La bióloga Lynn Margulis ha muerto a la edad en que otras celebridades —aunque sean de talla inferior a la suya— empiezan a redactar sus memorias. Como fue potra libre, investigadora precoz, viajera por el patio trasero de los EE UU, las suyas hubieran sido muy jugosas por poco que hubiera vencido al pudor. Nos quedamos sin otra pieza de cotilleo de alto nivel y se cumple, pues, uno de sus deseos más acariciados: describir el «telón de fondo y el escenario ecológico más que los ostentosos protagonistas del drama». Tuve el honor de presentar en Valencia su obra Revolución en la evolución y acabamos la noche en una cena en la que hablamos de todo, también de poesía, junto a otro biólogo igualmente ilustre y letrado: Antonio Lazcano.

Margulis era singular en cada cosa que hizo.

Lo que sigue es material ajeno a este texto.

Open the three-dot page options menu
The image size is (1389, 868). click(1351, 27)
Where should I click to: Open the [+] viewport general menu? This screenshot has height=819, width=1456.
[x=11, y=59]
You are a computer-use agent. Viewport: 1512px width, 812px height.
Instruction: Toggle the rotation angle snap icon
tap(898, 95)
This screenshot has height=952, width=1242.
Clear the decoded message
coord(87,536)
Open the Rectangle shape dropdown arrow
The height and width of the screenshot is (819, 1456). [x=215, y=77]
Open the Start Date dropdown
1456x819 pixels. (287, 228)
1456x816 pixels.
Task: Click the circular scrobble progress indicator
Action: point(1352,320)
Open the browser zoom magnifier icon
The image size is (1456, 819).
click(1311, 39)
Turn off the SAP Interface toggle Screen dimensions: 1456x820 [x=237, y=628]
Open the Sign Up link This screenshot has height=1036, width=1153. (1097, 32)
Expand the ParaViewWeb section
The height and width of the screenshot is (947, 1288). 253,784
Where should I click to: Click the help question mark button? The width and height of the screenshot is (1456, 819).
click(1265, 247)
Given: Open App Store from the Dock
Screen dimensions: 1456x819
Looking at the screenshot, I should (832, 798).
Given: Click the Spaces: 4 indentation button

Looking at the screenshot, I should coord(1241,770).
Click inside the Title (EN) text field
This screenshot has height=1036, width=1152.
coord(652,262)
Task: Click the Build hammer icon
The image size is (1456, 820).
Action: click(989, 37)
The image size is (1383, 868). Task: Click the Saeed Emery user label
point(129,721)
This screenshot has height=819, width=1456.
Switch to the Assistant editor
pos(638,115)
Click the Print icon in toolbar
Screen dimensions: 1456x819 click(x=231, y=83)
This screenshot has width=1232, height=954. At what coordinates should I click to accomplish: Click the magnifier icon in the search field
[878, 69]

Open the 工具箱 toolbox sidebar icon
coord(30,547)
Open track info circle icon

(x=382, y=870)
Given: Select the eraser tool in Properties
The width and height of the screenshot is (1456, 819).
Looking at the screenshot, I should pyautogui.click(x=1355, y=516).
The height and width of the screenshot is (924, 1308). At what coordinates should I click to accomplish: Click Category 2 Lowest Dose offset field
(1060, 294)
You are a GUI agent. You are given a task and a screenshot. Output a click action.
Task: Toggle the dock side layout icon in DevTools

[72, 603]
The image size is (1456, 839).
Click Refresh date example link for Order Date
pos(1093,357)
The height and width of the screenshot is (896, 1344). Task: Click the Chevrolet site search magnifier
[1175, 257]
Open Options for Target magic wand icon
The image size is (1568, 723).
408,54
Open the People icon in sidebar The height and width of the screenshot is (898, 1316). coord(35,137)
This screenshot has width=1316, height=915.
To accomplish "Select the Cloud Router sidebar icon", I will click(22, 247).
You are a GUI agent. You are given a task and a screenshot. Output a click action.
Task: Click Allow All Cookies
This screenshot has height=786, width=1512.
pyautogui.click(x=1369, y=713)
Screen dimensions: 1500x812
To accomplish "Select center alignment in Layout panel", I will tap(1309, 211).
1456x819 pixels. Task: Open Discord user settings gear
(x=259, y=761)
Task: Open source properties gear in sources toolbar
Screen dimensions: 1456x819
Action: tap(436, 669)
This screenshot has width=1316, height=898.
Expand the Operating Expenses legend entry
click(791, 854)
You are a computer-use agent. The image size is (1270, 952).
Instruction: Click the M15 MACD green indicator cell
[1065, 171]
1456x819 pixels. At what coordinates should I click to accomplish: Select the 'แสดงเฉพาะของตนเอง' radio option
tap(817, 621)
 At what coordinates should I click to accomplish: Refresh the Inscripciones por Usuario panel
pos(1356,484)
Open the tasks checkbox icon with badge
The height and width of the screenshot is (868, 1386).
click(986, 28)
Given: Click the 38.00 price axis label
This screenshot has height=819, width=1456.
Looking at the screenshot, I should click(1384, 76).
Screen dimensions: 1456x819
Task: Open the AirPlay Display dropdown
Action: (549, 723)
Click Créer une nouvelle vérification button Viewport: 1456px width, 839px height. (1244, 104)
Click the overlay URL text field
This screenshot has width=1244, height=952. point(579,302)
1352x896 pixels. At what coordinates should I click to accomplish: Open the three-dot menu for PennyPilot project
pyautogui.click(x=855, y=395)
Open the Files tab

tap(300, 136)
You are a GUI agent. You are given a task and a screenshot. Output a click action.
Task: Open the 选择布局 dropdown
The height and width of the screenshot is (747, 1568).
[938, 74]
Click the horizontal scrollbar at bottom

Como científica y persona pudo con todos: sobrevivió a su condición femenina, que en los primeros sesenta no era la mejor credencial universitaria, siguió por su camino tras un divorcio del guapo y televisivo —y sin embargo listo— Carl Sagan y se atrevió a incluir importantes matices y precisiones a la teoría evolutiva de Darwin —a la revelación de «papá Carlos», que es como le llamaba a veces— y a apabullar a los darwinianos que vigilan los dogmas de «la supervivencia del más apto» y de la struggle for life como haría con la virginidad de María un cónclave de cardenales. A ella le gustaba decir —con un punto de provocación— que las personas —o las vacas— somos «un complejo edificio de bacterias».

La simbiogénesis establecía, en vez de un plan de guerra para la supervivencia, provecho para todas las partes en juego, casi el apoyo mutuo de Kropotkin (era tan fascinante como el príncipe ruso). ¿Pero qué tonterías digo? Parezco Samaniego: eso es lenguaje y motivaciones humanas. En la evolución —Margulis dixit—, la competencia y la lucha despiadada no fueron más importantes que el regodeo con el que criaturas mínimas se intercambiaban los petates y dotaciones y se entregaban a la más honda fusión: de ellas venimos y ellas somos.